III

Edmonton, the capital of Alberta, was the Prince's farthest north. He arrived there on Friday, September 12th, to receive the unstinted welcome which, long since, we had come to know was Canada's natural attitude towards him. As we crossed the broad main street to the station, the sight of the vast human flower-bed that filled the road below the railway bridge made one tingle at the thoroughness with which these towns gathered to express themselves.

Canada, as I may have hinted already, has a way of leading strangers astray concerning herself. In Eastern Canada we were told that we would find the West "different." From what was said to us, there was some reason for expecting to find an entirely new race on the Pacific side of Winnipeg. It would be a race further removed from the British tradition, a race not so easy to get on with, a race not moved by the impulses and enthusiasms that stirred the East.

And in the West? Well, all I can say is that quite a number of Western men shook me by the hand and told me how thankful I must be now that I had left the cold and rigid East for the more generous warmth of the spacious West. And hadn't I found the East a strange place, inhabited by people not easy to get on with, and removed from the British tradition—and so on...?

◆ **ASSIGNMENT 1**
Retype the part of the passage on the Prince's visit to Edmonton that opens with the words containing "And in the West?" and closes with "tradition—and so on...?".
◆ **ASSIGNMENT 2**
Extend the passage on the Prince's visit to Edmonton, picking up after its final sentence.

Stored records
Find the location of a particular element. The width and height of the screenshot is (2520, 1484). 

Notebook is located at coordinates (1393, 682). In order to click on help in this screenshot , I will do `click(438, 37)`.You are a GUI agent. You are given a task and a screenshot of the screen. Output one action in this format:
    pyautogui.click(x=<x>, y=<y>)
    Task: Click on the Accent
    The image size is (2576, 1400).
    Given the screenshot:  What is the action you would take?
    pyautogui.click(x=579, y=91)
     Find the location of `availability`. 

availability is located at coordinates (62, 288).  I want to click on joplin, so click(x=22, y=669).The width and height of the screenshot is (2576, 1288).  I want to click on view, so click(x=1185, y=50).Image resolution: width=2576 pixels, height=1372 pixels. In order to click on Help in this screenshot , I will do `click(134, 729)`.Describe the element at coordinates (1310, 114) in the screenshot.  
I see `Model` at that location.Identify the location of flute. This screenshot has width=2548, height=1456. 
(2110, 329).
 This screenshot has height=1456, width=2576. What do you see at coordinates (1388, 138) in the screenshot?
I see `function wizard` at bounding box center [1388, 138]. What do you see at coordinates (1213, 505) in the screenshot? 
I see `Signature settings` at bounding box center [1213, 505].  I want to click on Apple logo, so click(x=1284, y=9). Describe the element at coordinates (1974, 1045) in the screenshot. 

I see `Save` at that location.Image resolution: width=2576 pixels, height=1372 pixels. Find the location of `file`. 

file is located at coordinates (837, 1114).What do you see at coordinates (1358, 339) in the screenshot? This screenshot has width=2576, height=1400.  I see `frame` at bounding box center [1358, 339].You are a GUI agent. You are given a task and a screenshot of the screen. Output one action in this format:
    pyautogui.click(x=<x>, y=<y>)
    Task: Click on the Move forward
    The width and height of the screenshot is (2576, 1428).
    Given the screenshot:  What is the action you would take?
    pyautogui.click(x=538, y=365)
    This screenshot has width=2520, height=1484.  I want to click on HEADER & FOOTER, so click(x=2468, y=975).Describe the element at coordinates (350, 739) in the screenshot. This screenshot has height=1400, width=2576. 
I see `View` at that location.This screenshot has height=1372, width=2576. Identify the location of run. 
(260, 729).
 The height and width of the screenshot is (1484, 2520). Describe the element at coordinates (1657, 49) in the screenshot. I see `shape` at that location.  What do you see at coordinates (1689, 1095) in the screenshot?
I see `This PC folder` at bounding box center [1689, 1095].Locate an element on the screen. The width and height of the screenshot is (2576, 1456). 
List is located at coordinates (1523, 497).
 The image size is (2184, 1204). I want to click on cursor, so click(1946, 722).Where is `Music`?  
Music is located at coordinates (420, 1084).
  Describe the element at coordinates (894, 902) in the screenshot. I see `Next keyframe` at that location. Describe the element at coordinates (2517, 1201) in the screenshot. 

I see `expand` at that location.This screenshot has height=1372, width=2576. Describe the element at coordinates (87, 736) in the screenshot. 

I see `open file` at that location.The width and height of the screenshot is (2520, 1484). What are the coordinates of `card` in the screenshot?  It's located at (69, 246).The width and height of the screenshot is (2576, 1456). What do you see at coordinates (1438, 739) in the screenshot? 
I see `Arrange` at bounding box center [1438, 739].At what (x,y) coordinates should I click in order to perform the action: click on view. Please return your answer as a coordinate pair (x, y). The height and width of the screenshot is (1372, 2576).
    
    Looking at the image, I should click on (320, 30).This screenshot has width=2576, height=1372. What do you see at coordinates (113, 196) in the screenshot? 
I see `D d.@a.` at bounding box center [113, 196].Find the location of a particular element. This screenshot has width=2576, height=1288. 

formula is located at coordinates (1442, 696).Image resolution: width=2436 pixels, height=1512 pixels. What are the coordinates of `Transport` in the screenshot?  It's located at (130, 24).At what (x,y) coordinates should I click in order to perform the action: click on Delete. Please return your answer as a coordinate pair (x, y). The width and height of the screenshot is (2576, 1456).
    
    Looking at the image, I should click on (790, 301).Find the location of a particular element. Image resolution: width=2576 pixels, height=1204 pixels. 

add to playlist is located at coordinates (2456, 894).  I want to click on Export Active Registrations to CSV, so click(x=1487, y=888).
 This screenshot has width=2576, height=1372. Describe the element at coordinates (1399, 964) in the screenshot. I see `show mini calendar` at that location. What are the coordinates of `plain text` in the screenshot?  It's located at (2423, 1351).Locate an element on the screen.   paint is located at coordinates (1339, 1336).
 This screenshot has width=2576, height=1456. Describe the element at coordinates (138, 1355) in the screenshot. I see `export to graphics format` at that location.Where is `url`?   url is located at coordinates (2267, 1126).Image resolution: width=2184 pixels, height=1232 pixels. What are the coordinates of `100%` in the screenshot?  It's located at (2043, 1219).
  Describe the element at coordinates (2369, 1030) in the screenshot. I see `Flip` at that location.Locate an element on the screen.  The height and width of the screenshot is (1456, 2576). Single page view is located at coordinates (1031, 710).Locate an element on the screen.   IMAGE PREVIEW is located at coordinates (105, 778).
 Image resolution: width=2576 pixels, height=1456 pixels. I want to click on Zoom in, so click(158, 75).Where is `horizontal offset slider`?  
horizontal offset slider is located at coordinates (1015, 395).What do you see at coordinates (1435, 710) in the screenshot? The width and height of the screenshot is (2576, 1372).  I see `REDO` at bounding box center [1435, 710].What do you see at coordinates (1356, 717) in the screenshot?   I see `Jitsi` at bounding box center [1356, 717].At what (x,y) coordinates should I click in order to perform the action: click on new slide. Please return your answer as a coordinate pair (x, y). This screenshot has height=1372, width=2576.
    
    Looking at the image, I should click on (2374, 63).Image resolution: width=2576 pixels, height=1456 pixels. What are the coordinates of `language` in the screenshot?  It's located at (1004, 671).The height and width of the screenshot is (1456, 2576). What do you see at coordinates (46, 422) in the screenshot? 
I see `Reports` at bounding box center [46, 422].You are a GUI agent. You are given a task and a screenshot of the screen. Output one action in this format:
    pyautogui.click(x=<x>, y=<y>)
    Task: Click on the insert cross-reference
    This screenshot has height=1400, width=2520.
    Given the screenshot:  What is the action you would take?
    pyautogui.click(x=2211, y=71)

◆ **RESPONSE BOX 1**
And in the West? Well, all I can say is that quite a number of Western men shook me by the hand and told me how thankful I must be now that I had left the cold and rigid East for the more generous warmth of the spacious West. And hadn't I found the East a strange place, inhabited by people not easy to get on with, and removed from the British tradition—and so on...?

◆ **RESPONSE BOX 2**
This singular state of things may seem queer to the Briton, but I think it is easily explainable. In the first place, Canada is so vast that her people, even though they be on the same continent, are as removed from immediate intimacy as the Kentish man is from the man in a Russian province. And not only does great distance make for lack of knowledge, but the fact that each province is self-contained and feeds upon itself, so to speak, in the matter of news and so on, makes the citizen in Ontario, or Quebec, or New Brunswick, regard the people of the West as living in a distant and strange land.

The Canadian, too, is intensely loyal to Canada; that means he is intensely jealous for her reputation. He warned us against all possibilities, I think, so that we should be ready for any disappointment.

There was not the slightest need for warning. Whether East or West, Canada was solid in its welcome, and, as far as I am able to judge, there is no difference at all in the texture of human habit and mind East or West. There is the same fine, sturdy quality of loyalty and hospitality over the whole Dominion. Canada is Canada all through.

Edmonton is a fine, lusty place. It is the prairie town in its teens. It has not yet put off its coltish air. It is Winnipeg just leaving school, and has the wonderful precocity of these eager towns of the West. It is running almost before it has learnt to walk.

While full-blooded Indians still move in its streets, it is putting up buildings worthy of a European metropolis. It has opened big up-to-date stores and public offices by the side of streets that are yet the mere stamped earth of the untutored plain.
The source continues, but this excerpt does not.